→ Problem to work on:
What you return must match the records word for word.
┄┄┄┄┄┄┄┄┄┄┄┄┄┄┄┄┄┄┄┄
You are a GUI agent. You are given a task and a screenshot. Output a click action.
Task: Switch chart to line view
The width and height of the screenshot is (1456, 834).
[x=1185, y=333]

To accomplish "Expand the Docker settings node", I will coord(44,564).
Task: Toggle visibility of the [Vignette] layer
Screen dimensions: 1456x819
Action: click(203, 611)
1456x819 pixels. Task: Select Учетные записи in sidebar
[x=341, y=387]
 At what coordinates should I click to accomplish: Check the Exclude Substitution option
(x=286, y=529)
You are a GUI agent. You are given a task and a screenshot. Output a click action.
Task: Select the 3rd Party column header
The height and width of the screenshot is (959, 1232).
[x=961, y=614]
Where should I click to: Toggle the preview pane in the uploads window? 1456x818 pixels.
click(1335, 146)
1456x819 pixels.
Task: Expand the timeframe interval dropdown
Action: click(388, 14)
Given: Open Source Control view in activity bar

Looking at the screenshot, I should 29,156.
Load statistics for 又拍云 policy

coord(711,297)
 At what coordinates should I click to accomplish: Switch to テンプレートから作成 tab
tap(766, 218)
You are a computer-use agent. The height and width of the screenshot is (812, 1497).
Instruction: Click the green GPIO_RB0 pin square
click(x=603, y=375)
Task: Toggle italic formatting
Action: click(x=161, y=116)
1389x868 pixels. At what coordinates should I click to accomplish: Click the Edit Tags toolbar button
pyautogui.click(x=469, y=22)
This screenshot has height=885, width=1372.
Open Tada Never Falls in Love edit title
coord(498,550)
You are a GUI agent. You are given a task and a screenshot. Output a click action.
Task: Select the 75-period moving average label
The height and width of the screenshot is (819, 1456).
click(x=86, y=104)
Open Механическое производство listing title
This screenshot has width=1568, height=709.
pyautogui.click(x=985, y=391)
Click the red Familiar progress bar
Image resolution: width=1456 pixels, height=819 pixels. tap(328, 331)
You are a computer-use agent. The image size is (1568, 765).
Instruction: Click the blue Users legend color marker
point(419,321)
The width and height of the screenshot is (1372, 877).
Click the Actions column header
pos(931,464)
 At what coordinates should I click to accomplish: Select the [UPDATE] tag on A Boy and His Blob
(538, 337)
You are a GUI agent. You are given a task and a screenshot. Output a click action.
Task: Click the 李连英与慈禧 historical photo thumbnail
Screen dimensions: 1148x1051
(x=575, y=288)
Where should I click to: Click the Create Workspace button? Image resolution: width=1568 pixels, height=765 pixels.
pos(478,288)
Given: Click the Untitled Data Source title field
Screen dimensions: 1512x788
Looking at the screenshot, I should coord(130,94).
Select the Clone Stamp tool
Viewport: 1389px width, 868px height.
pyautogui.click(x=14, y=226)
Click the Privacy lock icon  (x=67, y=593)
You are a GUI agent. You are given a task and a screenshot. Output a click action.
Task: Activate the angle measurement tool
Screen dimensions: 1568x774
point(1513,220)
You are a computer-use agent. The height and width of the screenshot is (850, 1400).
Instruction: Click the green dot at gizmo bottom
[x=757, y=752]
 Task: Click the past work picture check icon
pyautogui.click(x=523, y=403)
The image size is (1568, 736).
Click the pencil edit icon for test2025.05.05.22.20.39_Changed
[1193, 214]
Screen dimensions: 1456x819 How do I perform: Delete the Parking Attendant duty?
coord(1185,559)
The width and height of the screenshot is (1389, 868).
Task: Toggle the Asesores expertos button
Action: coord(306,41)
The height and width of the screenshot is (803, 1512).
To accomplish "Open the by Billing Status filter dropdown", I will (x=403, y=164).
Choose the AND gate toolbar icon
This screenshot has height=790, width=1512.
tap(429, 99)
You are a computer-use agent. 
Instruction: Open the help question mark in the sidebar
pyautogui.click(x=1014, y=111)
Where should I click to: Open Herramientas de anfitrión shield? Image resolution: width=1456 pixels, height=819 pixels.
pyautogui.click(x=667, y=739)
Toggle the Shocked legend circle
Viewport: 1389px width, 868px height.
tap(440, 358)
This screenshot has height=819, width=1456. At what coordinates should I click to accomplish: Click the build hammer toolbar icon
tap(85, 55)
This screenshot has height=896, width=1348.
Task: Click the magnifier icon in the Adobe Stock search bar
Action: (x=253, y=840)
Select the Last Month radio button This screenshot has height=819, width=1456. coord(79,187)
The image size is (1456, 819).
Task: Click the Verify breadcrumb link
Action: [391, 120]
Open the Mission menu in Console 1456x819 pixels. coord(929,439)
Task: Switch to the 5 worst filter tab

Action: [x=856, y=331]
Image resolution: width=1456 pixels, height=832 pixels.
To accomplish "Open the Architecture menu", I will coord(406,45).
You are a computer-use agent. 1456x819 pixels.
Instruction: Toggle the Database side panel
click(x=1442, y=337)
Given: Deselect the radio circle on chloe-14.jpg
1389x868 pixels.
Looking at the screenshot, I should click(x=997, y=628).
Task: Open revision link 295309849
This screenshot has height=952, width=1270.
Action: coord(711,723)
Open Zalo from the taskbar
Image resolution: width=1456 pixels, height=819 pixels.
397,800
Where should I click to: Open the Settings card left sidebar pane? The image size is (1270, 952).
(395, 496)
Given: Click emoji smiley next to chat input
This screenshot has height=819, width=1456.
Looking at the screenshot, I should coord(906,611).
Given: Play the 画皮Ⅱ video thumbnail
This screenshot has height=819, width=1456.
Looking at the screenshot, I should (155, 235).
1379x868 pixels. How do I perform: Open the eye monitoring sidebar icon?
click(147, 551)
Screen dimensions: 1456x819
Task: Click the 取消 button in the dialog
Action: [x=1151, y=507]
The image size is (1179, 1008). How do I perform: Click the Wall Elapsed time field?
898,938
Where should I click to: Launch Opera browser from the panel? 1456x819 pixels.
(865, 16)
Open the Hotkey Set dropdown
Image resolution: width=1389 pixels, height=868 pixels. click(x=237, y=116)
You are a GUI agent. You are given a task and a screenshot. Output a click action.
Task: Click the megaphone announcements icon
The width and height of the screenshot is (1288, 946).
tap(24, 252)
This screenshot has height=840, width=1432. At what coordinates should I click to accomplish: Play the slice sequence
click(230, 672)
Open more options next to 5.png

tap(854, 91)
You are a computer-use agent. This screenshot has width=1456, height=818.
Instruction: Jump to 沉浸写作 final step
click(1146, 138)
┄┄┄┄┄┄┄┄┄┄┄┄┄┄┄┄┄┄┄┄
→ Answer space:
You are a GUI agent. You are given a task and a screenshot. Output a click action.
Task: Switch chart to line view
The width and height of the screenshot is (1456, 834).
[x=1185, y=333]

To accomplish "Expand the Docker settings node", I will coord(44,564).
Task: Toggle visibility of the [Vignette] layer
Screen dimensions: 1456x819
Action: click(203, 611)
1456x819 pixels. Task: Select Учетные записи in sidebar
[x=341, y=387]
 At what coordinates should I click to accomplish: Check the Exclude Substitution option
(x=286, y=529)
You are a GUI agent. You are given a task and a screenshot. Output a click action.
Task: Select the 3rd Party column header
The height and width of the screenshot is (959, 1232).
[x=961, y=614]
Where should I click to: Toggle the preview pane in the uploads window? 1456x818 pixels.
click(1335, 146)
1456x819 pixels.
Task: Expand the timeframe interval dropdown
Action: click(388, 14)
Given: Open Source Control view in activity bar

Looking at the screenshot, I should 29,156.
Load statistics for 又拍云 policy

coord(711,297)
 At what coordinates should I click to accomplish: Switch to テンプレートから作成 tab
tap(766, 218)
You are a computer-use agent. The height and width of the screenshot is (812, 1497).
Instruction: Click the green GPIO_RB0 pin square
click(x=603, y=375)
Task: Toggle italic formatting
Action: click(x=161, y=116)
1389x868 pixels. At what coordinates should I click to accomplish: Click the Edit Tags toolbar button
pyautogui.click(x=469, y=22)
This screenshot has height=885, width=1372.
Open Tada Never Falls in Love edit title
coord(498,550)
You are a GUI agent. You are given a task and a screenshot. Output a click action.
Task: Select the 75-period moving average label
The height and width of the screenshot is (819, 1456).
click(x=86, y=104)
Open Механическое производство listing title
This screenshot has width=1568, height=709.
pyautogui.click(x=985, y=391)
Click the red Familiar progress bar
Image resolution: width=1456 pixels, height=819 pixels. tap(328, 331)
You are a computer-use agent. The image size is (1568, 765).
Instruction: Click the blue Users legend color marker
point(419,321)
The width and height of the screenshot is (1372, 877).
Click the Actions column header
pos(931,464)
 At what coordinates should I click to accomplish: Select the [UPDATE] tag on A Boy and His Blob
(538, 337)
You are a GUI agent. You are given a task and a screenshot. Output a click action.
Task: Click the 李连英与慈禧 historical photo thumbnail
Screen dimensions: 1148x1051
(x=575, y=288)
Where should I click to: Click the Create Workspace button? Image resolution: width=1568 pixels, height=765 pixels.
pos(478,288)
Given: Click the Untitled Data Source title field
Screen dimensions: 1512x788
Looking at the screenshot, I should coord(130,94).
Select the Clone Stamp tool
Viewport: 1389px width, 868px height.
pyautogui.click(x=14, y=226)
Click the Privacy lock icon  (x=67, y=593)
You are a GUI agent. You are given a task and a screenshot. Output a click action.
Task: Activate the angle measurement tool
Screen dimensions: 1568x774
point(1513,220)
You are a computer-use agent. The height and width of the screenshot is (850, 1400).
Instruction: Click the green dot at gizmo bottom
[x=757, y=752]
 Task: Click the past work picture check icon
pyautogui.click(x=523, y=403)
The image size is (1568, 736).
Click the pencil edit icon for test2025.05.05.22.20.39_Changed
[1193, 214]
Screen dimensions: 1456x819 How do I perform: Delete the Parking Attendant duty?
coord(1185,559)
The width and height of the screenshot is (1389, 868).
Task: Toggle the Asesores expertos button
Action: coord(306,41)
The height and width of the screenshot is (803, 1512).
To accomplish "Open the by Billing Status filter dropdown", I will (x=403, y=164).
Choose the AND gate toolbar icon
This screenshot has height=790, width=1512.
tap(429, 99)
You are a computer-use agent. 
Instruction: Open the help question mark in the sidebar
pyautogui.click(x=1014, y=111)
Where should I click to: Open Herramientas de anfitrión shield? Image resolution: width=1456 pixels, height=819 pixels.
pyautogui.click(x=667, y=739)
Toggle the Shocked legend circle
Viewport: 1389px width, 868px height.
tap(440, 358)
This screenshot has height=819, width=1456. At what coordinates should I click to accomplish: Click the build hammer toolbar icon
tap(85, 55)
This screenshot has height=896, width=1348.
Task: Click the magnifier icon in the Adobe Stock search bar
Action: (x=253, y=840)
Select the Last Month radio button This screenshot has height=819, width=1456. coord(79,187)
The image size is (1456, 819).
Task: Click the Verify breadcrumb link
Action: [391, 120]
Open the Mission menu in Console 1456x819 pixels. coord(929,439)
Task: Switch to the 5 worst filter tab

Action: [x=856, y=331]
Image resolution: width=1456 pixels, height=832 pixels.
To accomplish "Open the Architecture menu", I will coord(406,45).
You are a computer-use agent. 1456x819 pixels.
Instruction: Toggle the Database side panel
click(x=1442, y=337)
Given: Deselect the radio circle on chloe-14.jpg
1389x868 pixels.
Looking at the screenshot, I should click(x=997, y=628).
Task: Open revision link 295309849
This screenshot has height=952, width=1270.
Action: coord(711,723)
Open Zalo from the taskbar
Image resolution: width=1456 pixels, height=819 pixels.
397,800
Where should I click to: Open the Settings card left sidebar pane? The image size is (1270, 952).
(395, 496)
Given: Click emoji smiley next to chat input
This screenshot has height=819, width=1456.
Looking at the screenshot, I should coord(906,611).
Given: Play the 画皮Ⅱ video thumbnail
This screenshot has height=819, width=1456.
Looking at the screenshot, I should (155, 235).
1379x868 pixels. How do I perform: Open the eye monitoring sidebar icon?
click(147, 551)
Screen dimensions: 1456x819
Task: Click the 取消 button in the dialog
Action: [x=1151, y=507]
The image size is (1179, 1008). How do I perform: Click the Wall Elapsed time field?
898,938
Where should I click to: Launch Opera browser from the panel? 1456x819 pixels.
(865, 16)
Open the Hotkey Set dropdown
Image resolution: width=1389 pixels, height=868 pixels. click(x=237, y=116)
You are a GUI agent. You are given a task and a screenshot. Output a click action.
Task: Click the megaphone announcements icon
The width and height of the screenshot is (1288, 946).
tap(24, 252)
This screenshot has height=840, width=1432. At what coordinates should I click to accomplish: Play the slice sequence
click(230, 672)
Open more options next to 5.png

tap(854, 91)
You are a computer-use agent. This screenshot has width=1456, height=818.
Instruction: Jump to 沉浸写作 final step
click(1146, 138)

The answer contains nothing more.